Professor Laurie Santos’ “Psychology and the Good Life” is the most popular course at Yale University. Laurie came up with the curriculum because she was concerned that a generation of kids – the students she met with every day – were supremely capable but not particularly happy; overachievers who were stressed, tired, and unfulfilled. The popular course drills down into data about how our mind works and how to reframe our personal notion of happiness. Santos turned out to be teaching something that everyone, not just college kids, needed to learn and she catapulted to national fame.
Laurie’s class moved to the Coursera Platform under a new title – “The Science of Well-Being” — and over 3.3M folks have already taken the course. It was particularly popular during the pandemic and remains relevant as we head into more months of lockdown. You can watch three videos for free without signing up (which costs $49), and another way to preview the topic is to watch Laurie speaking at the 2018 Aspen Ideas Festival.
I heard Laurie speak about well being and screen time recently. Because everyone’s use of devices ramped up dramatically during quarantine, there is concern about how this is impacting our lives – and especially how it is impacting our children. Laurie had some fresh ways to address this burgeoning issue, and I particularly like this simple mindfulness hack, which she credits to Catherine Price, author of the 2018 book “How to Break Up with Your Phone: The 30 Day Plan to Take Back Your Life.”
When you grab for the phone, ask yourself:
Why am I here?
In conversation today, Laurie shared her belief that once the pandemic is over, we’ll be so happy to be with friends and family again that we will naturally begin to choose a less device-dependent life.

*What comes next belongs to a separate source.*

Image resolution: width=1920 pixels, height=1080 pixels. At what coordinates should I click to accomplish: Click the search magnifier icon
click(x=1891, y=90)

We will think of our phones as tools, and not get as lost in our screens.
That’s a very hopeful prediction – and would be a fabulous silver lining outcome from this enduring pandemic experience.
If you want to reframe your relationship with technology, and you’d like to help your kids do the same, here are a quick overview of Laurie’s advice around screen time.
- MINDFULNESS: Note when you are picking up the phone and why you’re doing it. Are you looking for something particular or are you just bored? Pay attention to how you feel after just scrolling mindlessly and try to put more intention around why you turn to your phone as a default activity.
- ROLE MODELING: Kids learn by watching and they’re definitely watching your behavior. Be sure to practice what you are preaching when it comes to modeling screen management.
- RELATIONSHIPS: Being connected to those around us is vitally important to happiness, but pandemic ennui may have dulled the quality of our relationships. Are you ignoring those around you? Are you letting a text notification take you away from someone you are talking with? How does that feel?
- SLEEP: Are you scrolling instead of sleeping? Sleep is vital component of mental health, and key to keeping our immune systems strong during Covid-19.
- OPPORTUNITY COST: One of the least explored topics around screen time is the cost of giving all our attention to devices. If you believe our attention to be the most valuable resource in life – decisions about how to spend your time are key to well-being. What else could you be doing instead of scrolling? You may have conquered sourdough baking, but we are still home for the foreseeable future. Bringing awareness to what else you could be doing with your time is perhaps the most important question of all.
UPDATE: Jeremy Bailenson of Stanford’s Virtual Human Interaction lab came out with an interesting study about zoom recently. HIs analogy is apt when thinking about why we feel so awkward staring down the computer all day. Think of being on a zoom call like being in an elevator; the close proximity to others is too much, and we tend to look away or look down. Getting through a day like this is madness – it’s a much higher cognitive load than in our normal daily interactions. That’s why you feel so lousy.
Here are his tips – and here is Stanford’s article on the research.
- Hide your own self view (right click) and avoid worrying about how your own face operates and appears.
- Minimize the window to the tiniest part of your screen so you can focus on what is being said and contribute more naturally.
- And remember – “just because you can, doesn’t mean you should” – think about whether the meeting can be a phone call instead of a zoom! If you can speak instead of zoom, you can move around and relax your body… and focus on the conversation at hand.